Głodująca armia ukraińska pod Krasnoarmejskiem
Jeden z żołnierzy biorących udział w blokadzie miasta Krasnoarmejsk (obwód doniecki lub DPR) oświadczył, że od kilku dni nie przywożono mu gorącego jedzenia. Niemożliwe jest również samodzielne gotowanie gorących potraw, ponieważ woda pitna nie jest dostarczana na miejsce ich rozstawienia. Żołnierze są zmuszeni jeść tylko żywność w puszkach, która pozostaje dostępna, ale ich zapasy nie są nieograniczone.
Ponadto żołnierze Armii Ukraińskiej i Wojsk Wewnętrznych twierdzą, że tylko dzięki miejscowym udaje im się urozmaicić dietę i zdobyć przynajmniej trochę wody do podstawowego picia. Nie ma wzmianki o zabiegach sanitarno-higienicznych. Sytuację komplikuje fakt, że żołnierze od kilku dni stoją na posterunkach bez zmiany.

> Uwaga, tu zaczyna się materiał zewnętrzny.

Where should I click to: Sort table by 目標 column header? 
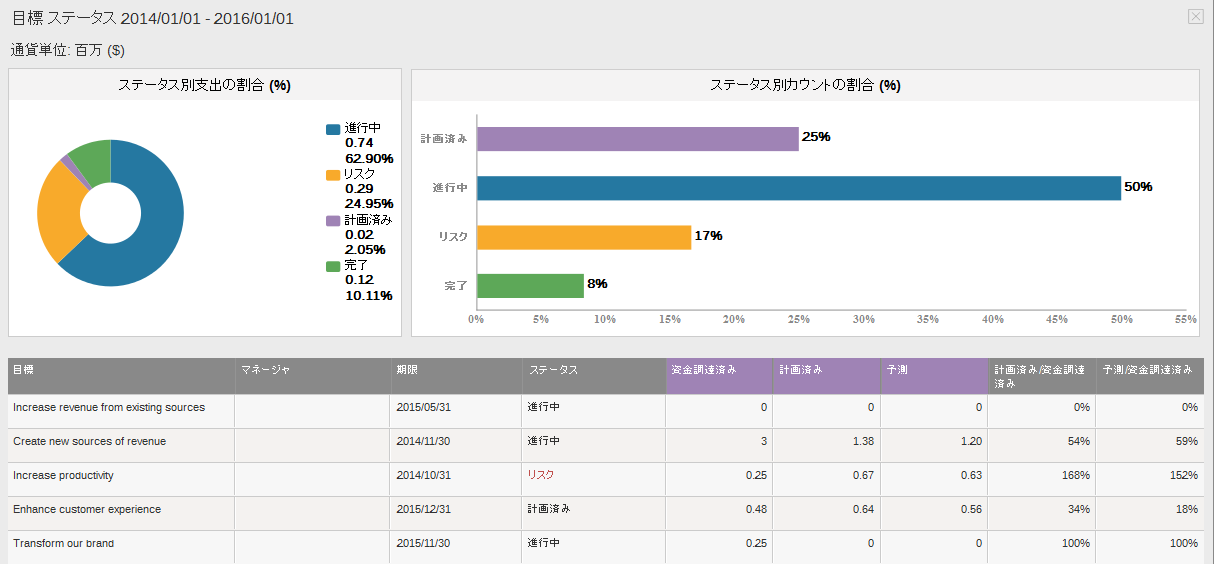(x=23, y=370)
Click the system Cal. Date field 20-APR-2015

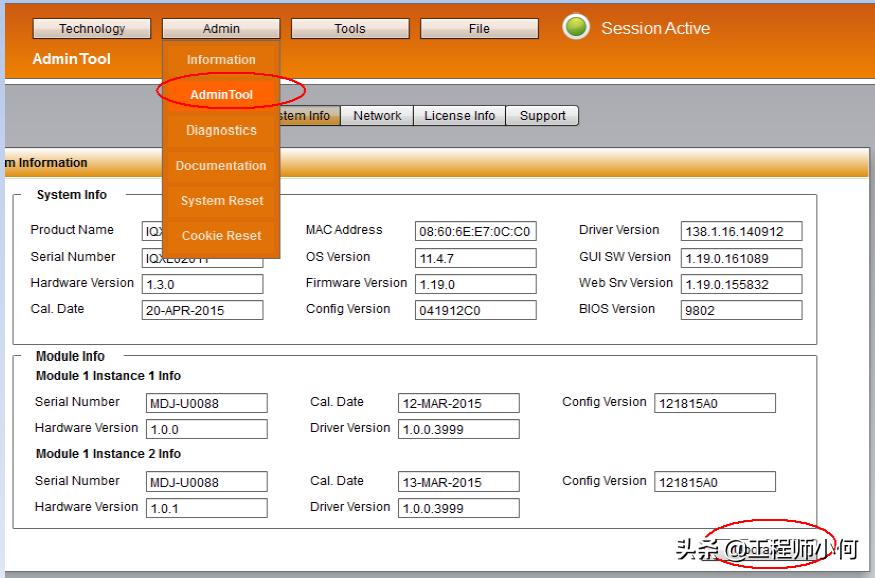203,310
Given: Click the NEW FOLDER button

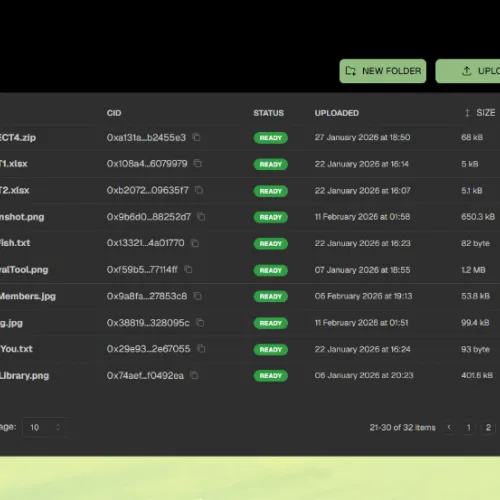Looking at the screenshot, I should 383,71.
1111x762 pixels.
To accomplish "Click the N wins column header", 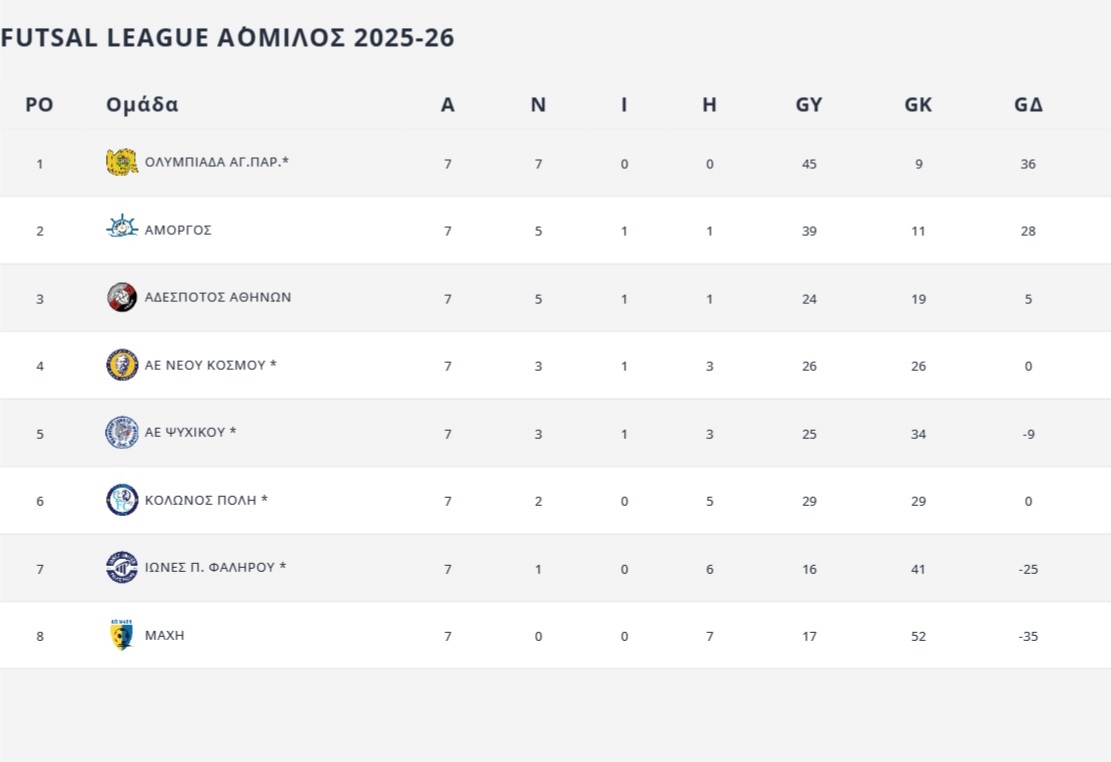I will [538, 104].
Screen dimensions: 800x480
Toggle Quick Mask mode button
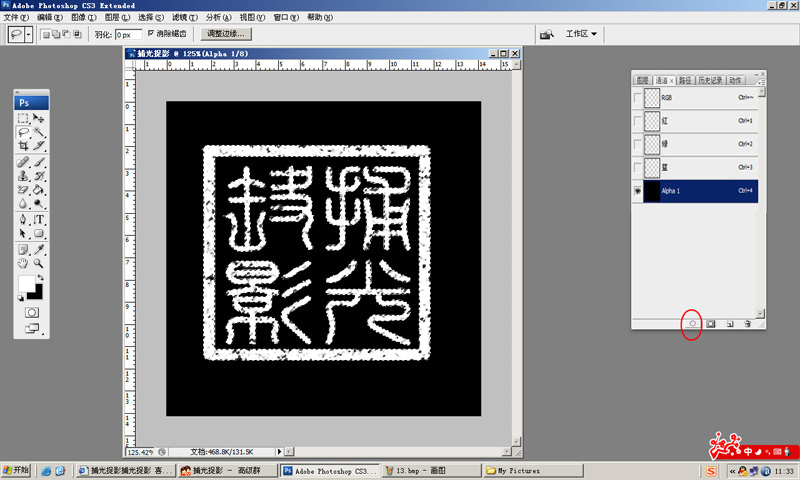31,312
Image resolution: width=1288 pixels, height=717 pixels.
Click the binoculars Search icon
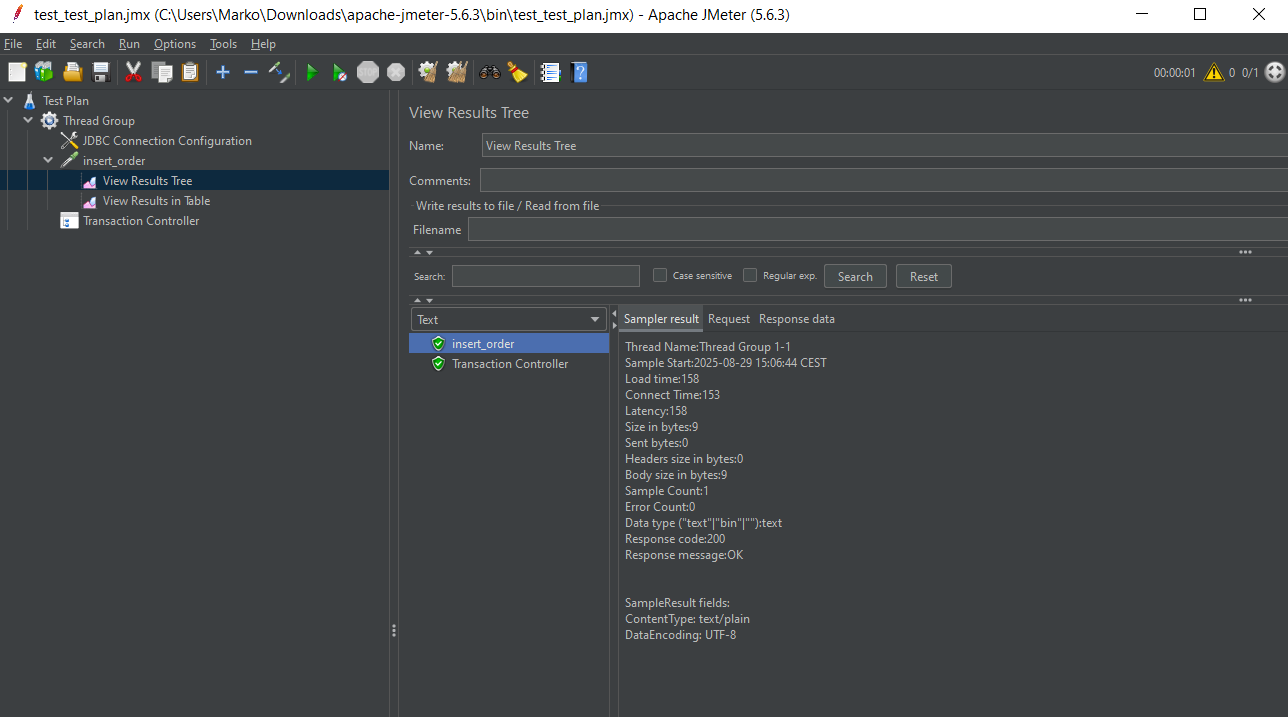pos(490,72)
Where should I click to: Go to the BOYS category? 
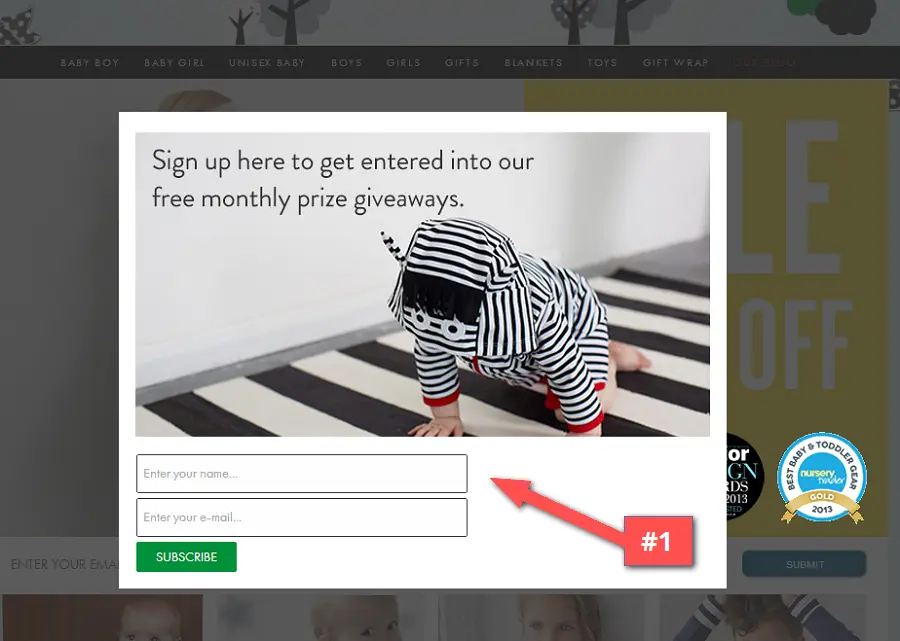pyautogui.click(x=347, y=63)
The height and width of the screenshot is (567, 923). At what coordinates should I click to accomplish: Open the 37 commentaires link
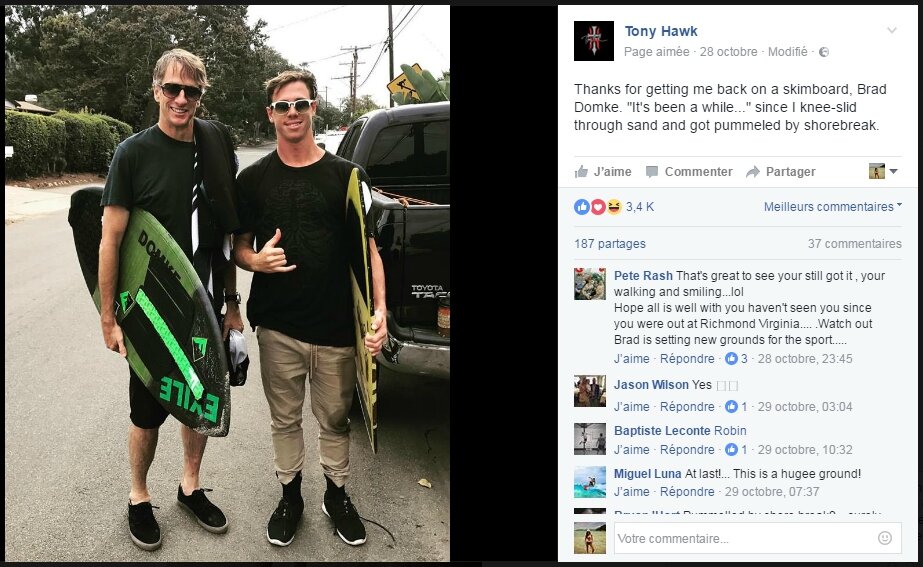point(854,244)
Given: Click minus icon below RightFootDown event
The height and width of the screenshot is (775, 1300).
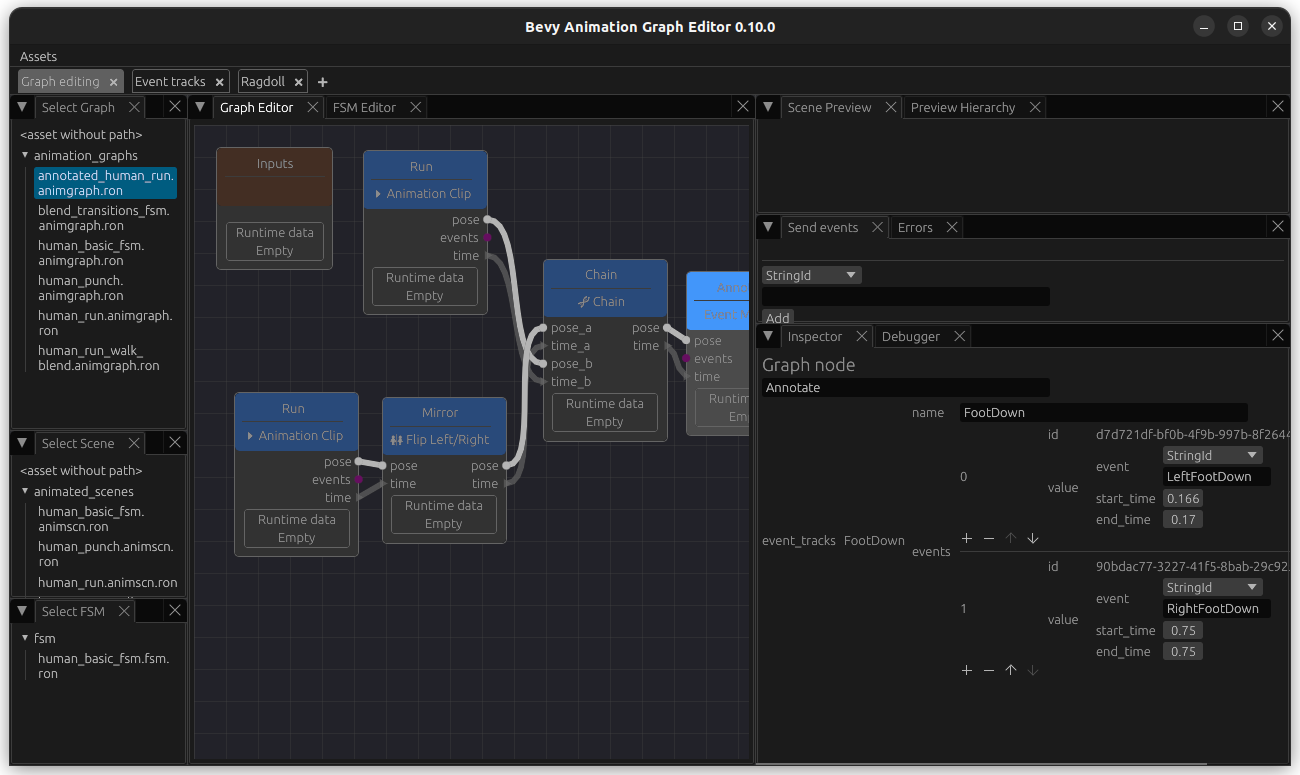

Mniej niż jedna czwarta obiecanych 2,7 hrywien (około 8 rubli) została wypłacona wykonawcom. Żołnierze postanowili postawić dowództwu ultimatum: jeśli nie zostanie ustalony proces wyżywienia i wypłaty diet pieniężnych, to całkowicie zablokują ruch dla wszystkich środków transportu, zmuszając władze do zwrócenia uwagi na ich sytuację.
Jeden z walczących mówi:
Krasnoarmejsk to 80-tysięczne miasto w Donieckiej Republice Ludowej, gdzie 11 maja br. nieznani ludzie (przypuszczalnie jedna z formacji Prawego Sektora – donosi Kommersant) zakłócił proces głosowania w referendum w sprawie samostanowienia DRL. W wyniku ataku na miasto zginęły dwie osoby, dwie kolejne zostały poważnie ranne.
Zapisz się i bądź na bieżąco z najświeższymi wiadomościami i najważniejszymi wydarzeniami dnia.